[TASK INSTRUCTIONS]:
Continue the reference page on spline interpolation and smoothing on the sphere, starting after its final sentence.

[EXTRACT TO READ]:
┏━━

Spline interpolation and smoothing on the sphere.

interpolate_spline(
  observations,
  targets,
  value,
  lon_obs = lon,
  lat_obs = lat,
  lon_targets = lon,
  lat_targets = lat,
  k = 50
)

Arguments

observations

data.frame of observations.

targets

data.frame of locations to calculate the interpolated and smoothed values for (target points).

value

Column with values in observations.

lon_obs

Column in observations with longitude (lon is default).

lat_obs

Column in observations with latitude (lat is default).

lon_targets

Column in targets with longitude (lon is default).

lat_targets

Column in targets with latitude (lat is default).

k

(default 50) is the basis dimension. For small data sets reduce k manually rather than using default.

Value

Object equal to object targets including an extra column with predicted values.

Details

observations should include at least columns for longitude and latitude.

┗━━

[INFORMATION SUPPLIED]:

┏━━

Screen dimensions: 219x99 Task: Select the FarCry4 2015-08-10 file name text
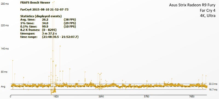point(44,10)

┗━━

[THE REPLY]:
targets should include at least columns for longitude, latitude and value of interest to interpolate and smooth.

A smooth of the general type discussed in Duchon (1977) is used: the sphere is embedded in a 3D Euclidean space, but smoothing employs a penalty based on second derivatives (so that locally as the smoothing parameter tends to zero we recover a "normal" thin plate spline on the tangent space). This is an unpublished suggestion of Jean Duchon.

See ordinary kriging for interpolation and smoothing on the sphere by means of kriging.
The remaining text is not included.